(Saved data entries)

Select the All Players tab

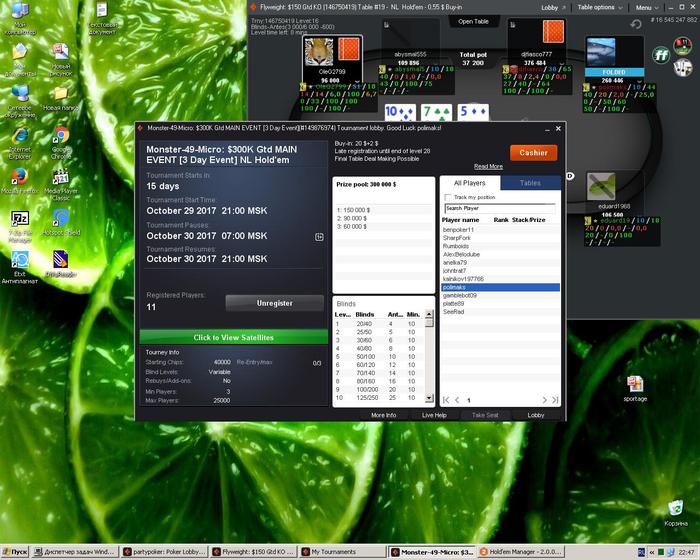(x=470, y=183)
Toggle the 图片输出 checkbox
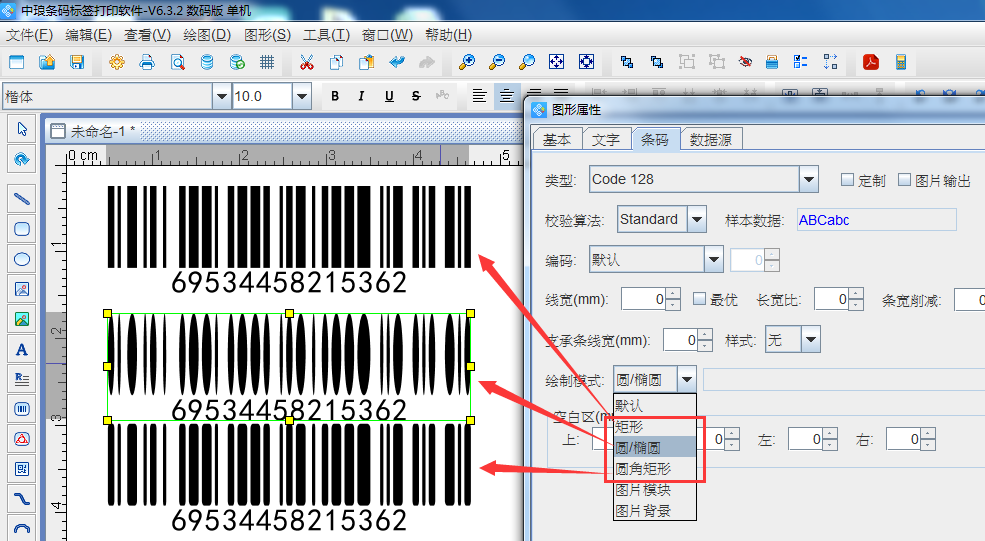Screen dimensions: 985x541 tap(905, 180)
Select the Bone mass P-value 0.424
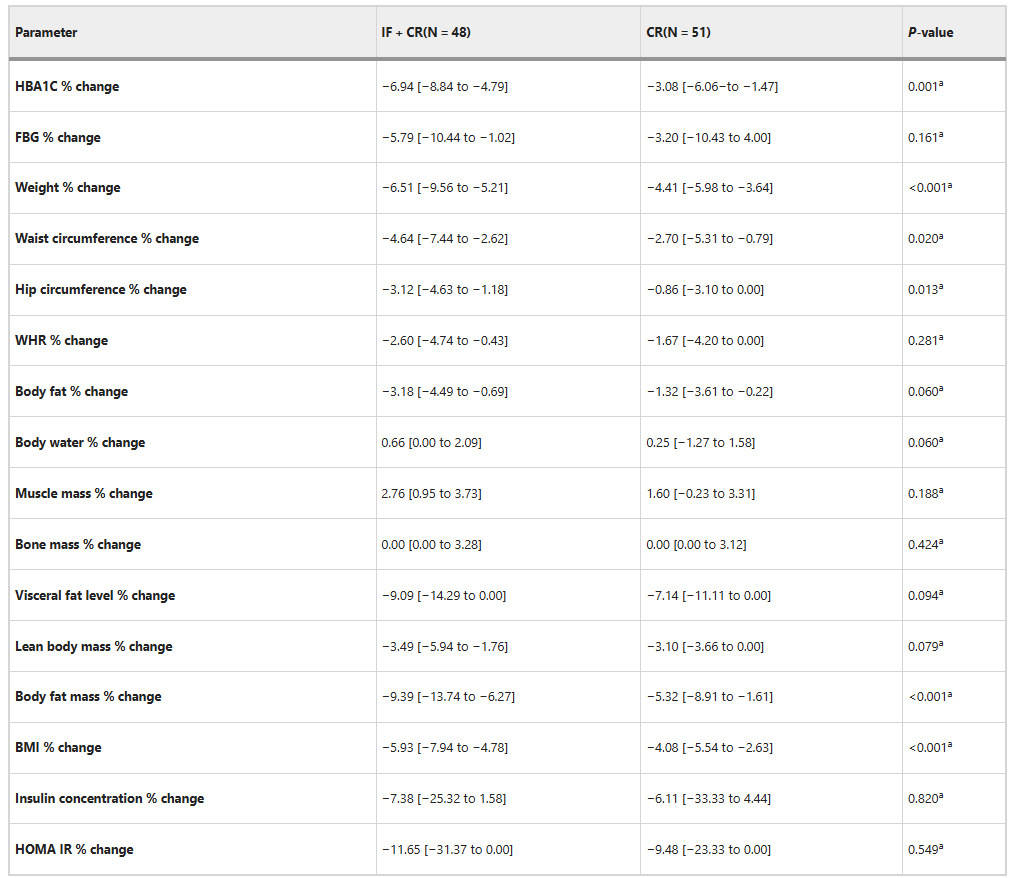Image resolution: width=1010 pixels, height=878 pixels. click(x=925, y=544)
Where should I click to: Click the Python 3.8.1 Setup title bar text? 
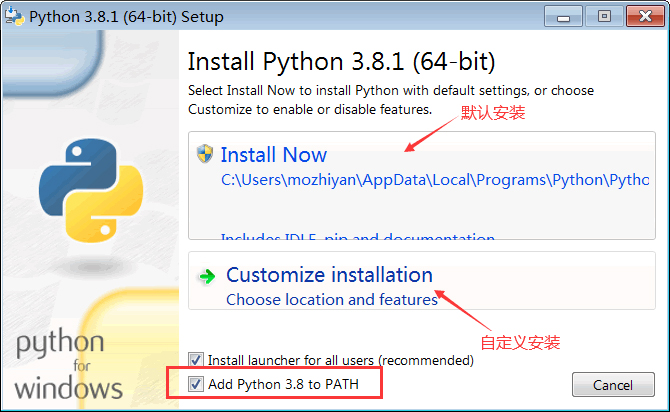(x=126, y=17)
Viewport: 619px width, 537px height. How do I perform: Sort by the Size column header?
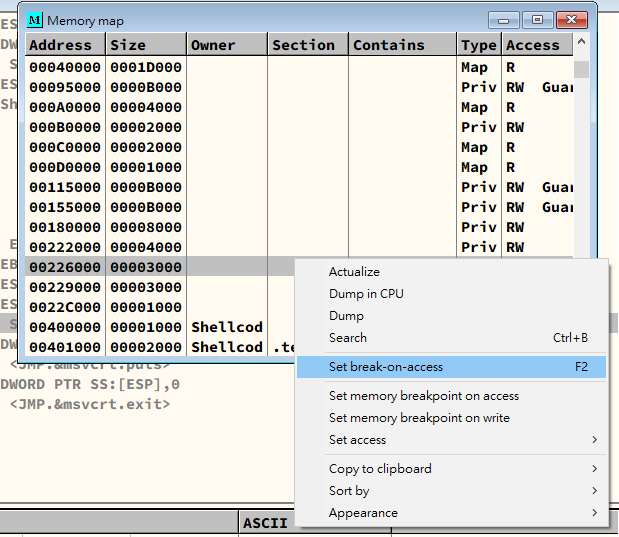pyautogui.click(x=127, y=45)
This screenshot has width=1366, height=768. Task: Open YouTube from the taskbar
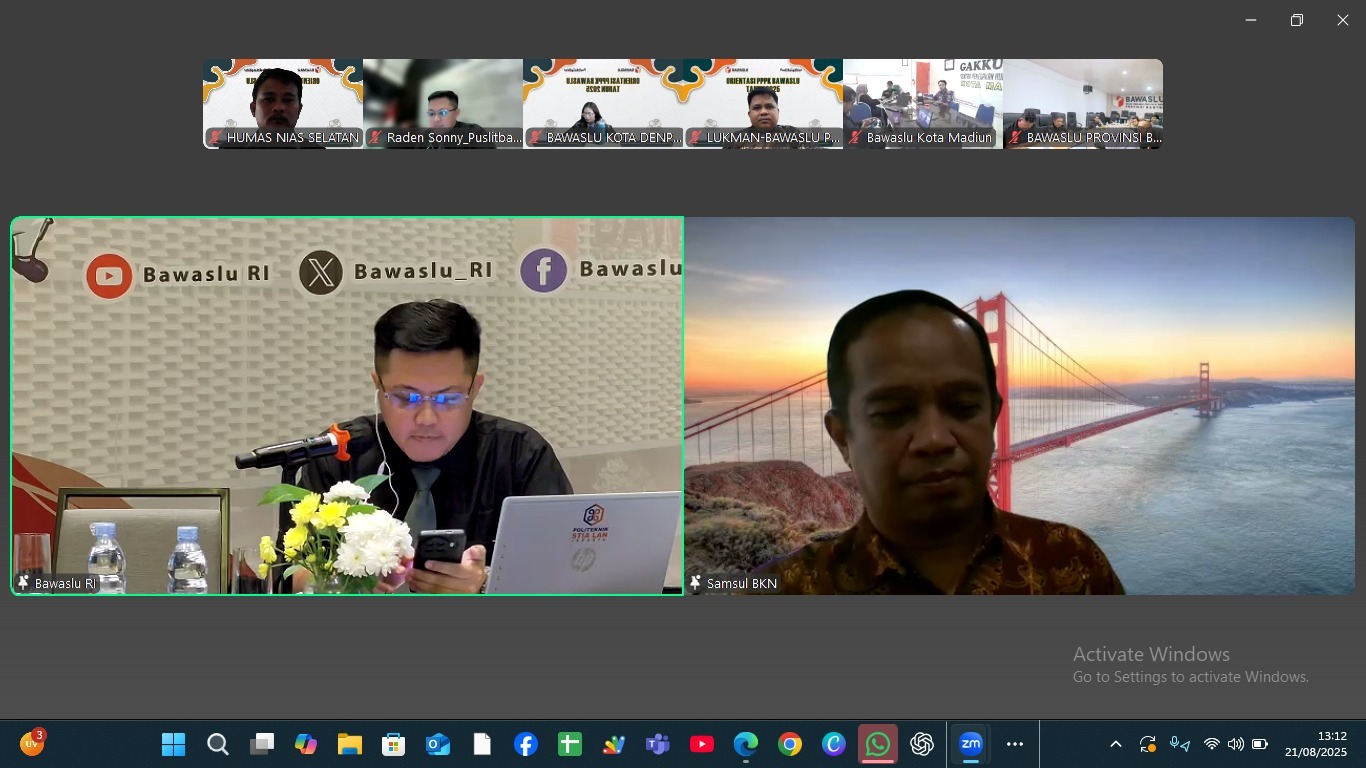pyautogui.click(x=701, y=744)
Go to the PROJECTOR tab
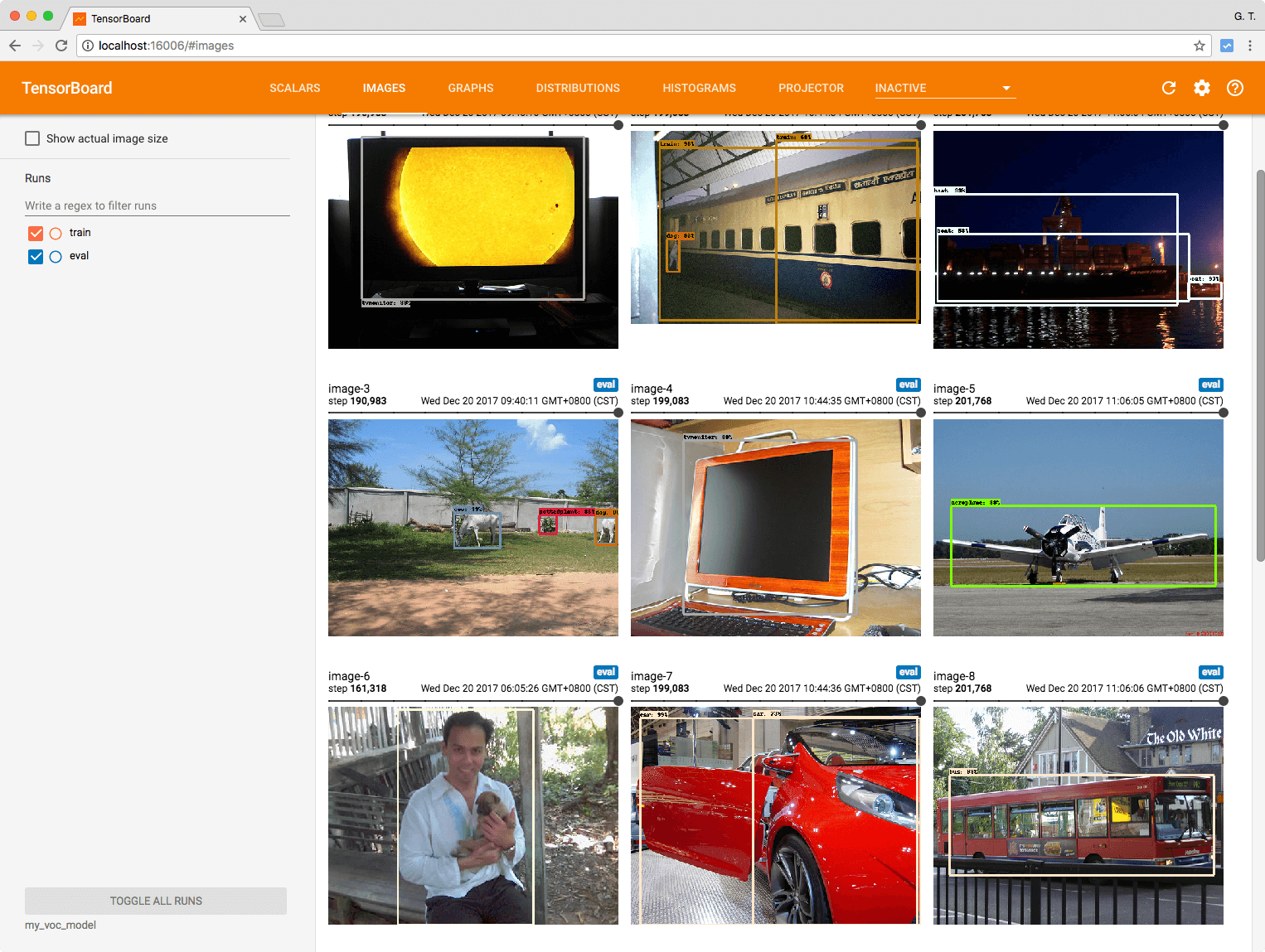 click(811, 88)
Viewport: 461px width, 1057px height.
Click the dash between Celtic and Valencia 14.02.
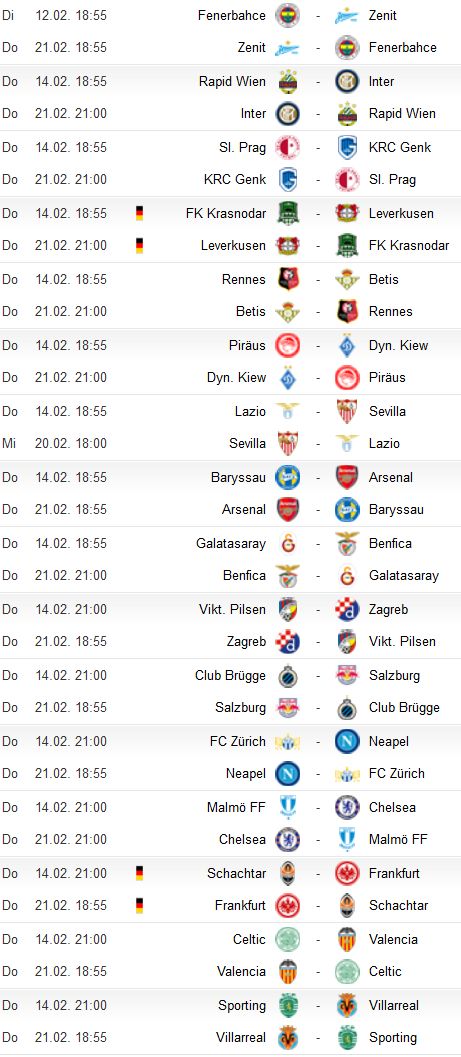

◆ EXERCISE
Nothing but the lines from the one containing "Viewport: 461px width, 1057px height." through the final line of the entries above should be given again, each exactly as written; omit the pictures.

◆ ANSWER AREA
Viewport: 461px width, 1057px height.
Click the dash between Celtic and Valencia 14.02.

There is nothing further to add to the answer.